Le narrateur de Fuites mineures accuse cette «hypertrophie du lobe frontal» qui finit par atteindre l'adulte et tuer le goût du risque, la spontanéité, voire l'inconscience. Toutes ces explorations de l'adolescence, dont on rit parfois plus tard et qu'on met sur le compte de la niaiserie, sont pourtant la clé du champ des possibles chez Mahigan Lepage.

«On est monomaniaque quand on est adulte et on ne s'en rend même plus compte. Ce n'est pas vrai que c'est toujours bien de tout prévoir, tout penser, tout rationaliser. Repasser par l'adolescence, les fuites, la drogue, c'est refaire surgir d'autres configurations de neurones, qui ne sont pas invalides.»

Le style de Mahigan Lepage a quelque chose de lancinant. Son expérience des lectures publiques est capitale pour lui, qui veut toujours aller plus loin dans l'oralité. Dans ses fuites, on tourne en rond, frénétiquement, autour des mêmes obsessions, les maladresses y sont nécessaires, les hontes sont cuisantes, et le narrateur ne cesse de se répéter comme pour bien mesurer ce nouveau réel qu'il tente de créer en fuyant celui imposé par la famille, l'école et la société.

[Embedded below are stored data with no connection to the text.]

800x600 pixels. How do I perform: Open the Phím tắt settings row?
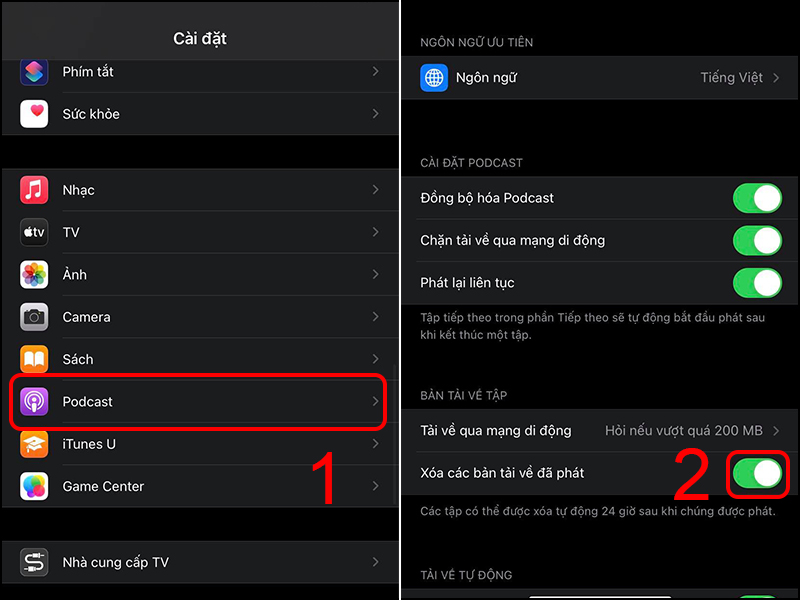point(201,72)
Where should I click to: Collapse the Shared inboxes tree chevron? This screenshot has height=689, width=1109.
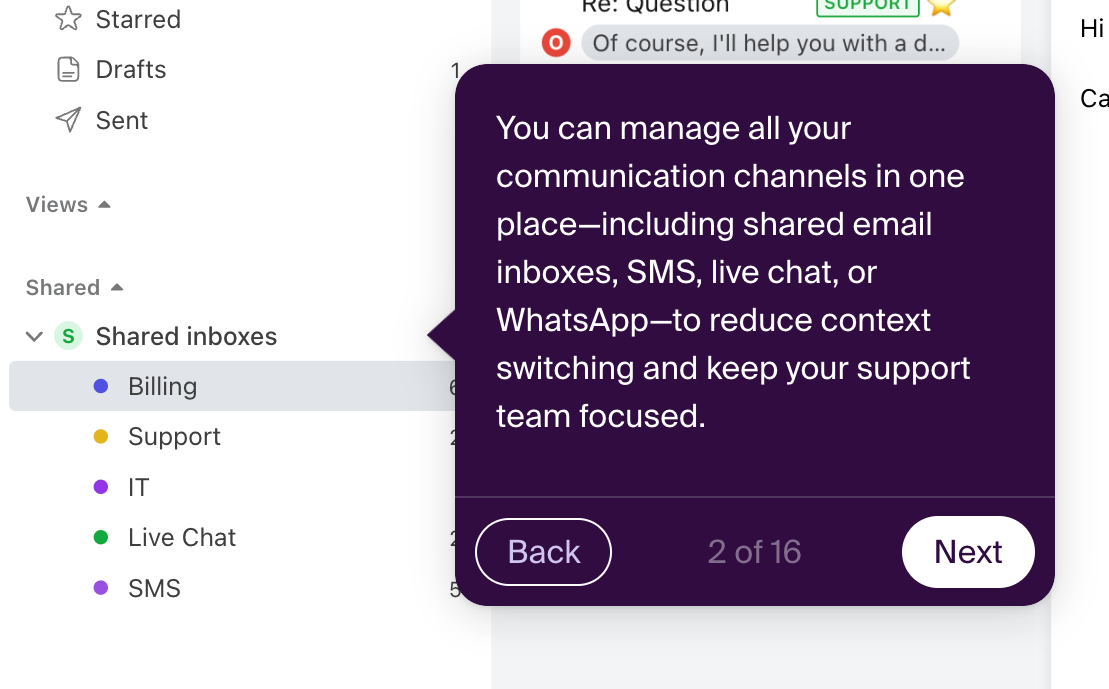click(34, 337)
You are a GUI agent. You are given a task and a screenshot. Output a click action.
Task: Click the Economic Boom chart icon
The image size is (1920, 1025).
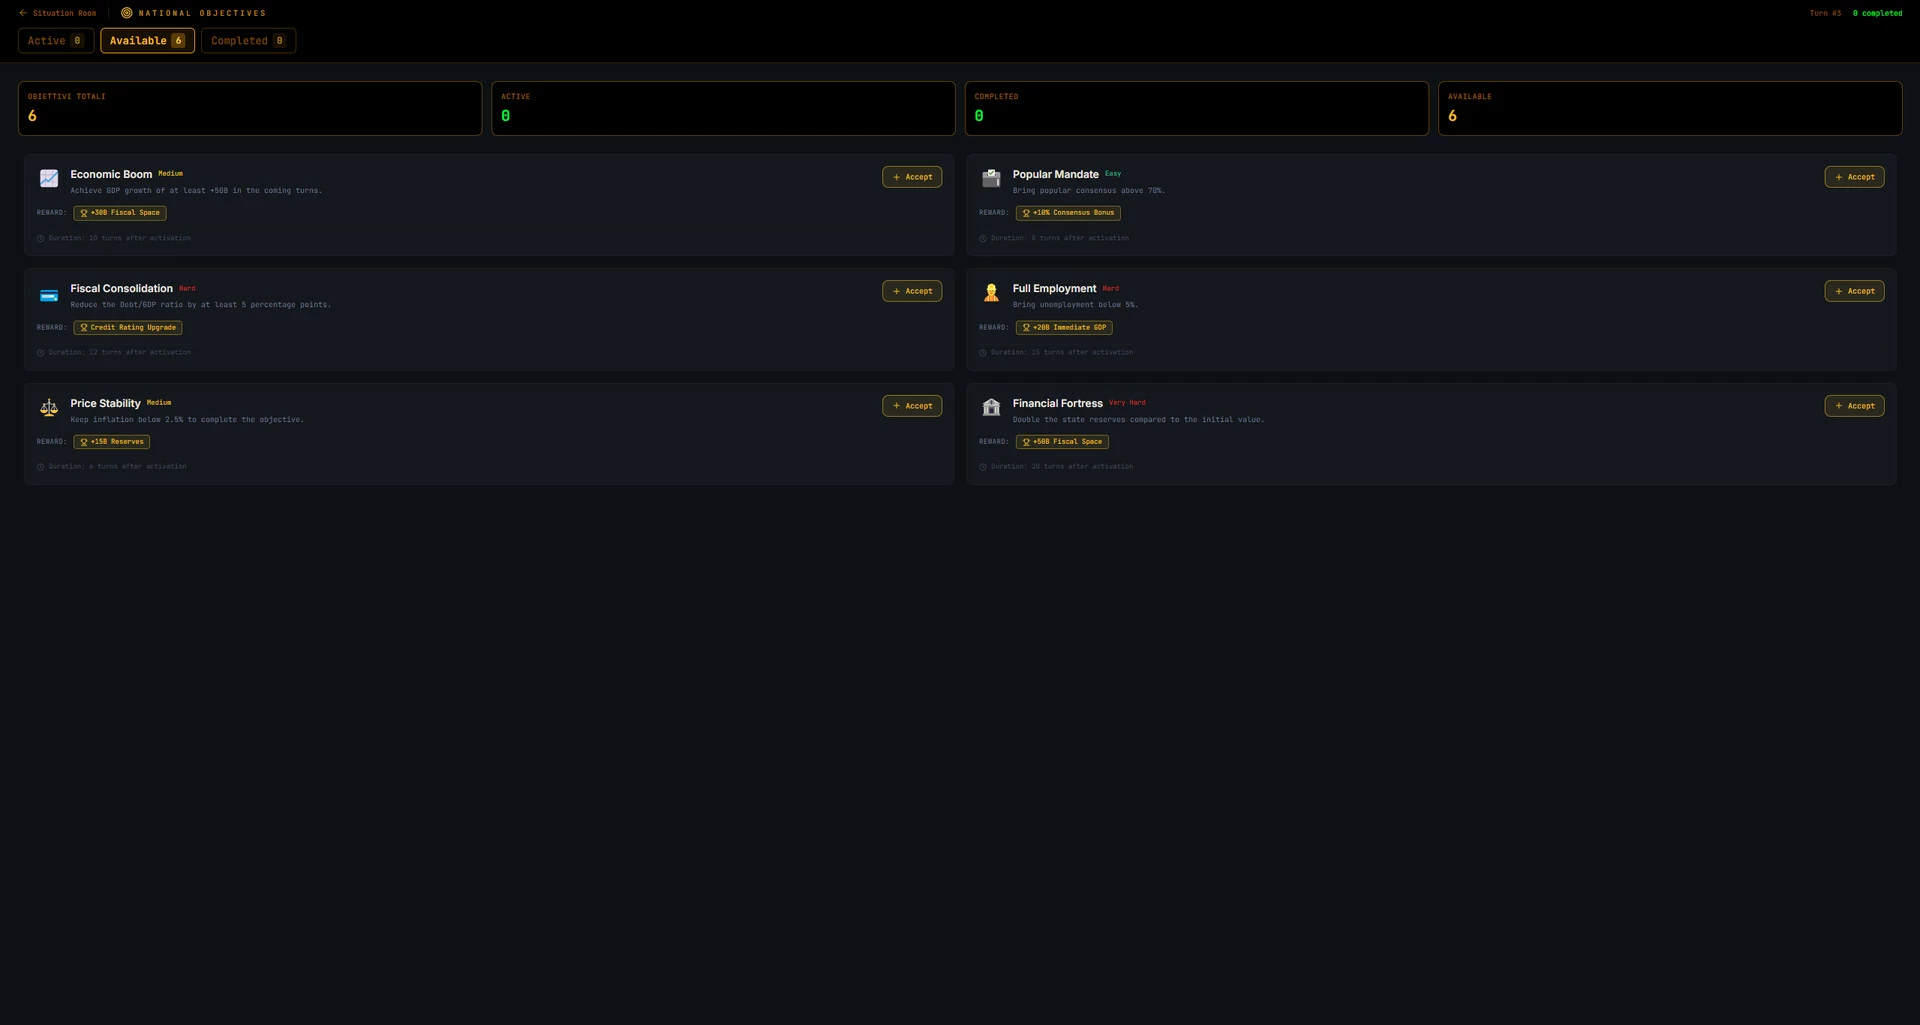(49, 178)
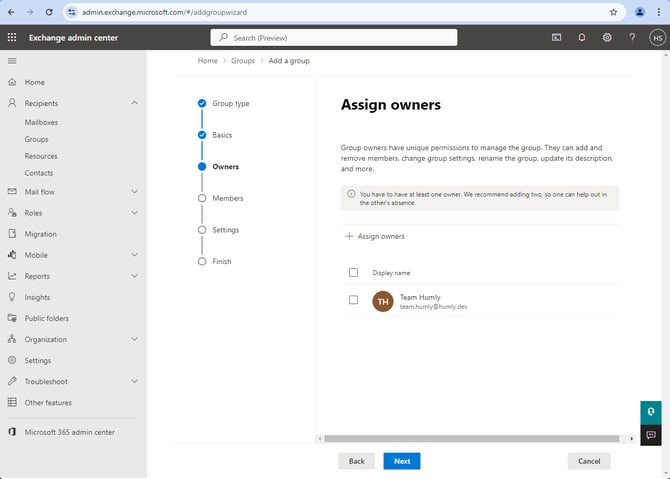The width and height of the screenshot is (670, 479).
Task: Collapse the navigation hamburger menu
Action: coord(12,61)
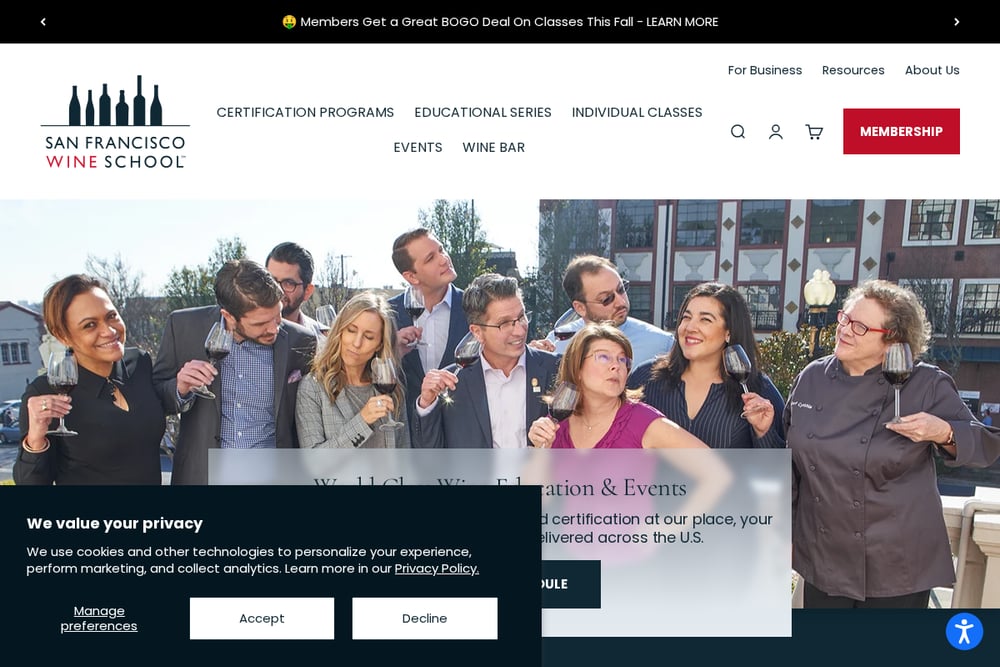1000x667 pixels.
Task: Open the Privacy Policy link
Action: tap(437, 568)
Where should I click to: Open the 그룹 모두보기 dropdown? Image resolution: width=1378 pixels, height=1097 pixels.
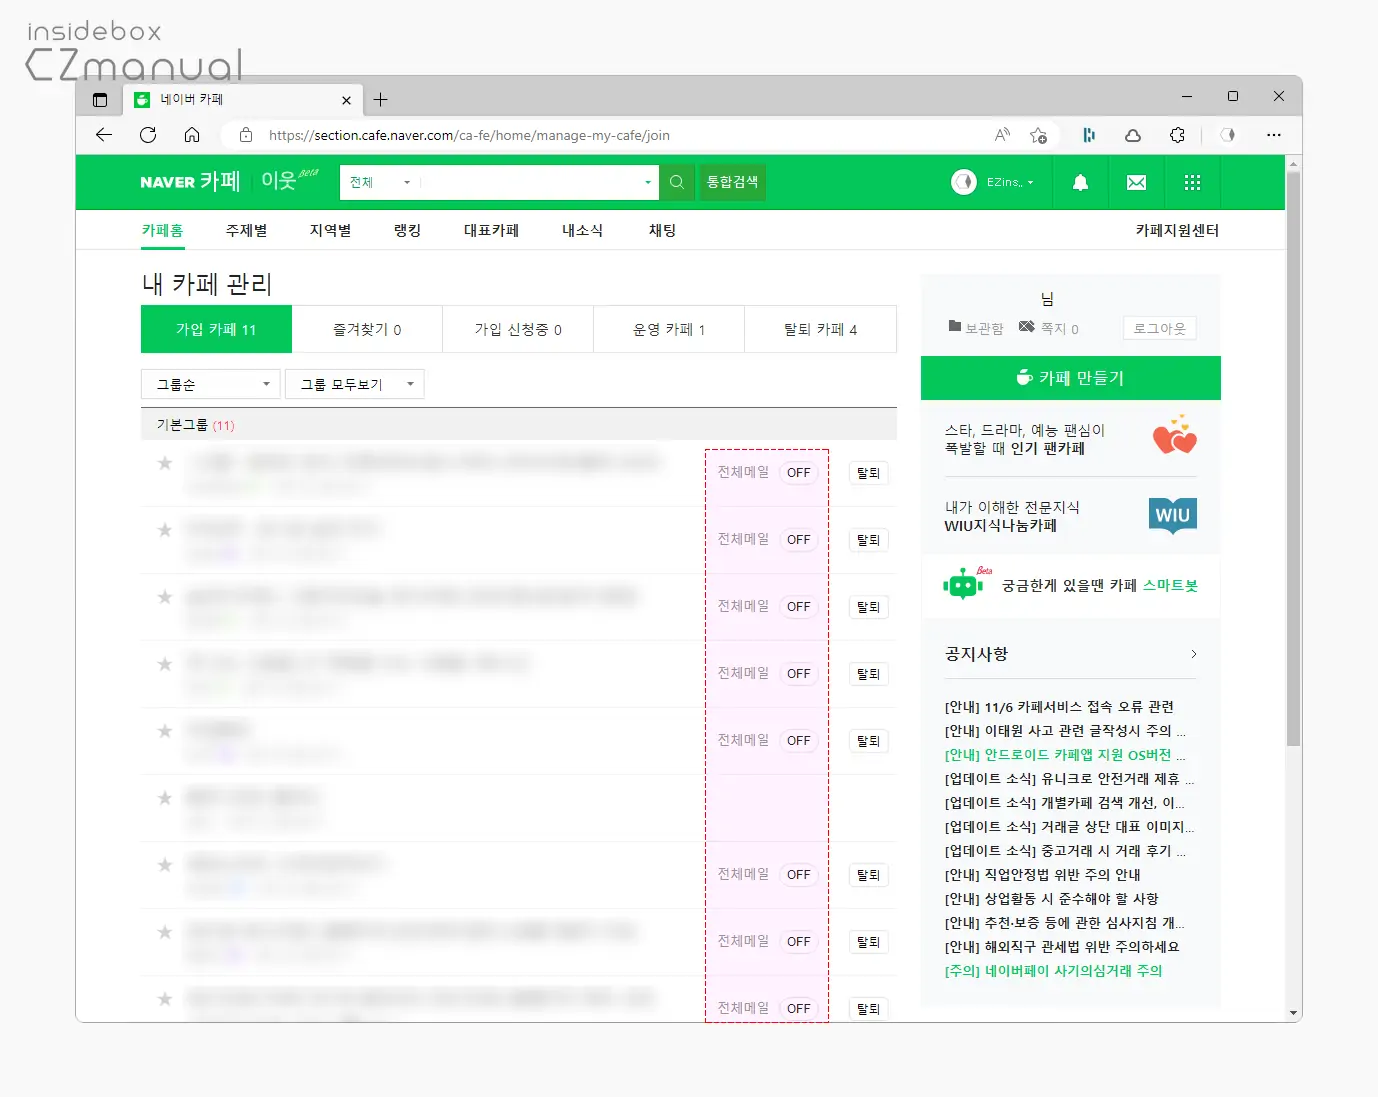pyautogui.click(x=355, y=383)
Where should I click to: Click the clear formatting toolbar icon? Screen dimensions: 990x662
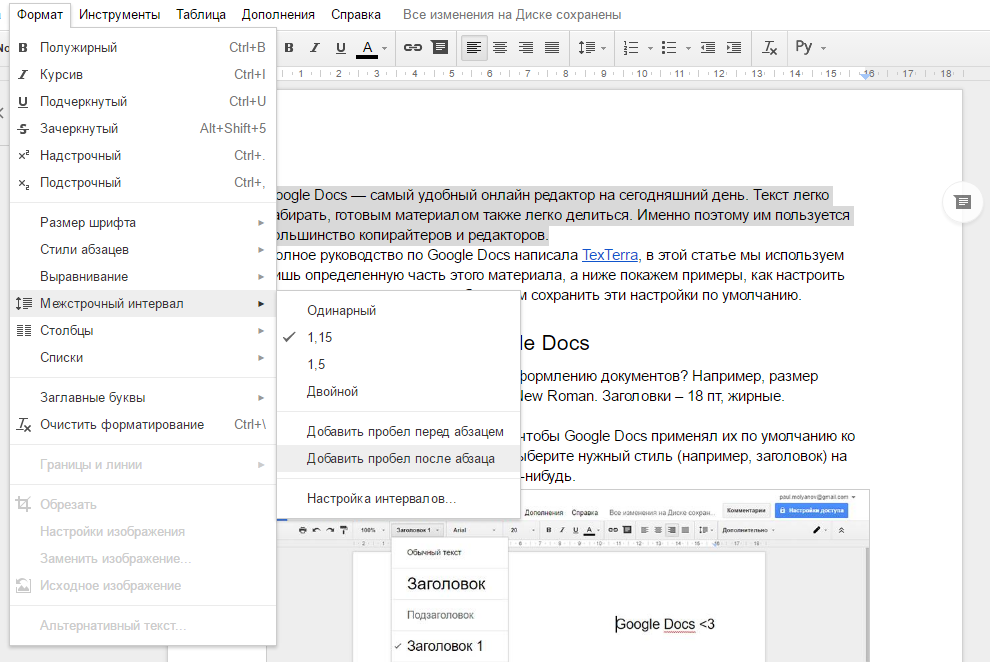pos(769,47)
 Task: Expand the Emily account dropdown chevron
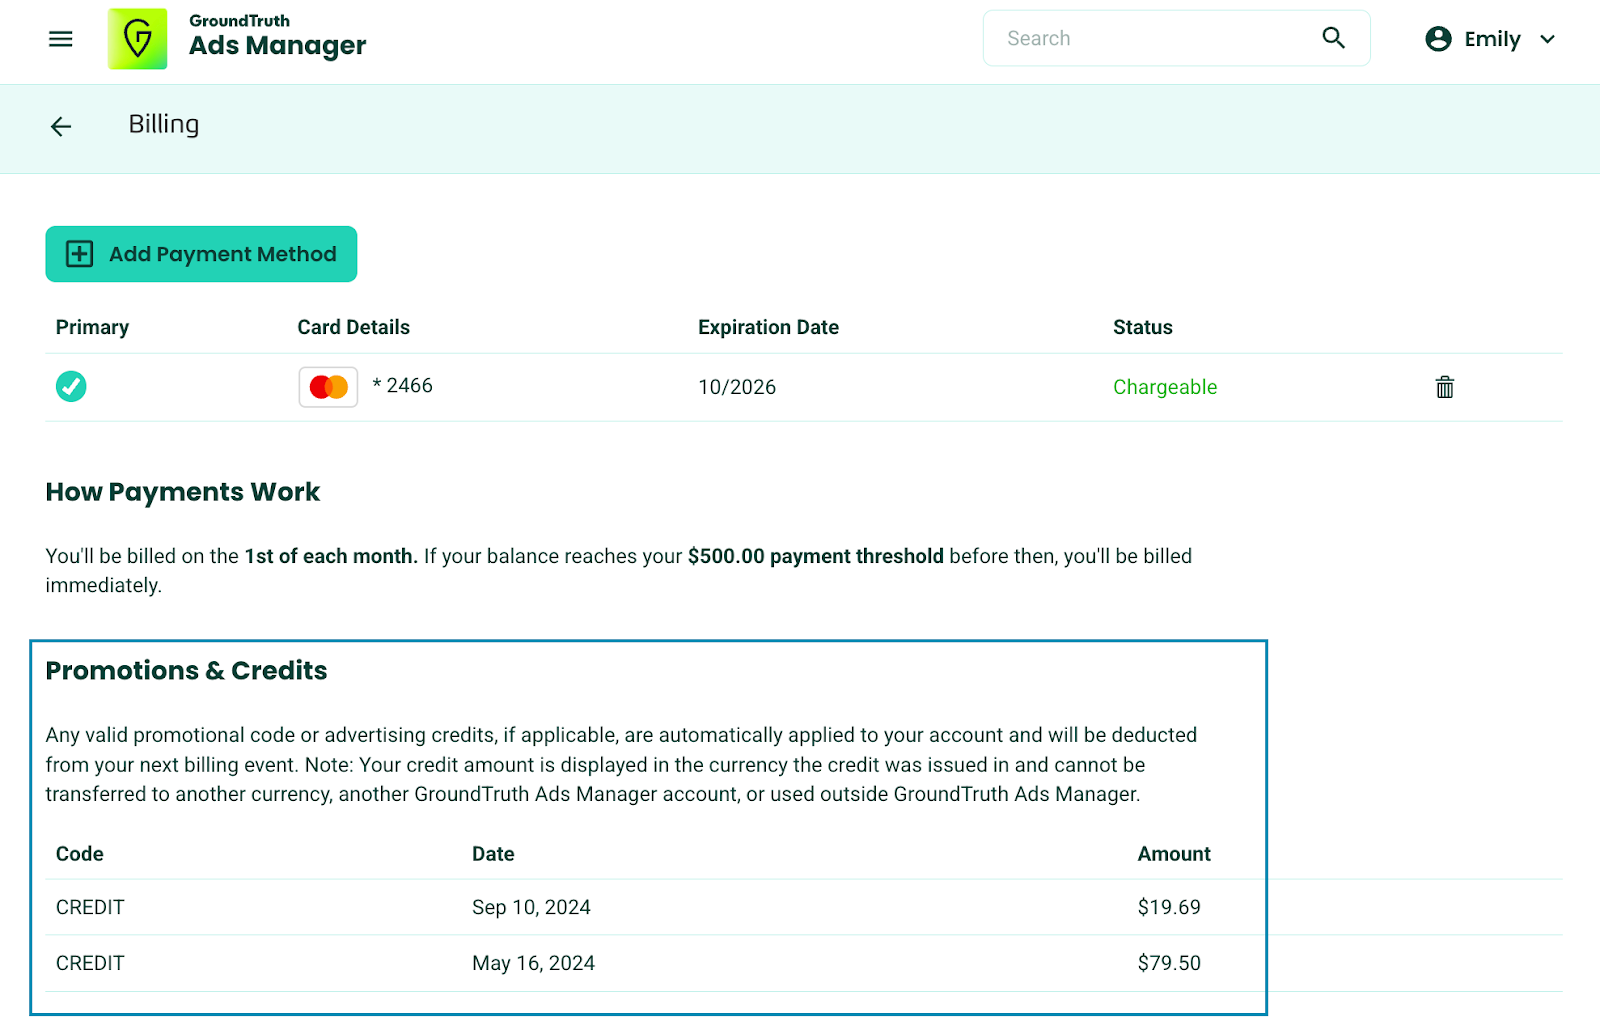click(1547, 39)
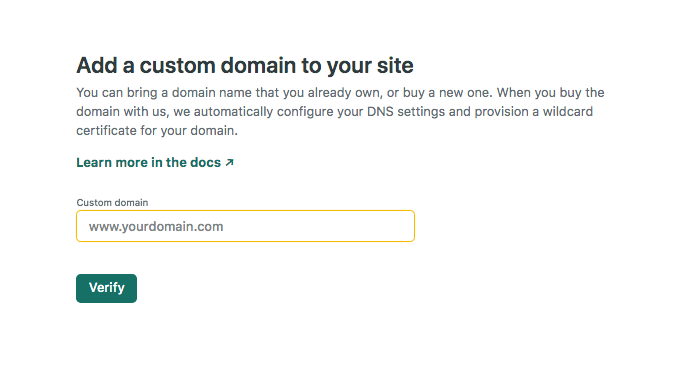Viewport: 673px width, 367px height.
Task: Follow the documentation link below the description
Action: pyautogui.click(x=155, y=162)
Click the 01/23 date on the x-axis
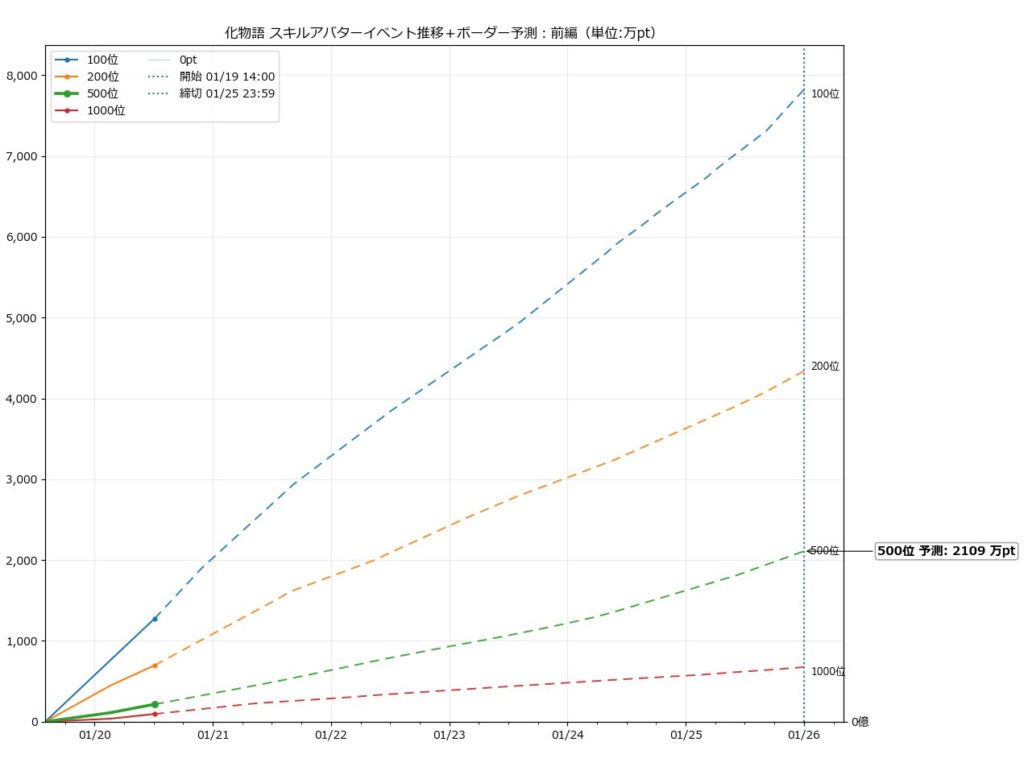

«Ce sont des spirales, précise-t-il. C'est un entraînement, une énergie, une puissance. C'est un rythme, comme une course, une marche des refrains. C'était aussi l'idée d'être dans un présent continuel. Le narrateur brûle d'avance ce qui viendra après. C'est ça, l'esprit du livre, on ne fait pas de réserves, on n'essaie pas de construire les choses à l'avance. On fonce.»



La vie, c'est le mouvement

Pour Mahigan Lepage, «la vie, c'est le mouvement» et son besoin d'espace est «insatiable». Tout de suite après avoir remis sa thèse de doctorat en littérature, il a pris le large, il s'est lancé dans des «fuites majeures» en quelque sorte, visitant de nombreux pays, tout en écrivant sans cesse, ce qui lui a permis d'entretenir son blogue très touffu, Le dernier des Mahigan (www mahigan.ca).

«Rester mobile, c'est comme ça que je me sens bien. Quand je suis quelque part, mais qu'il y a toujours un horizon pour aller ailleurs. Au fond, l'espace, je le conquiers beaucoup plus en écrivant qu'en ayant vécu. Les fuites que je raconte, ce sont des points d'intensité que j'ai retracés dans mon parcours, des petits points sur une longue ligne de platitude. Je suis retourné où ça courait, où c'était fou, et je me suis éclaté. Après coup, c'est une victoire et une revanche.»

_______________________________________________________________________________

Fuites mineures. Mahigan Lepage. Mémoire d'encrier, 197 pages.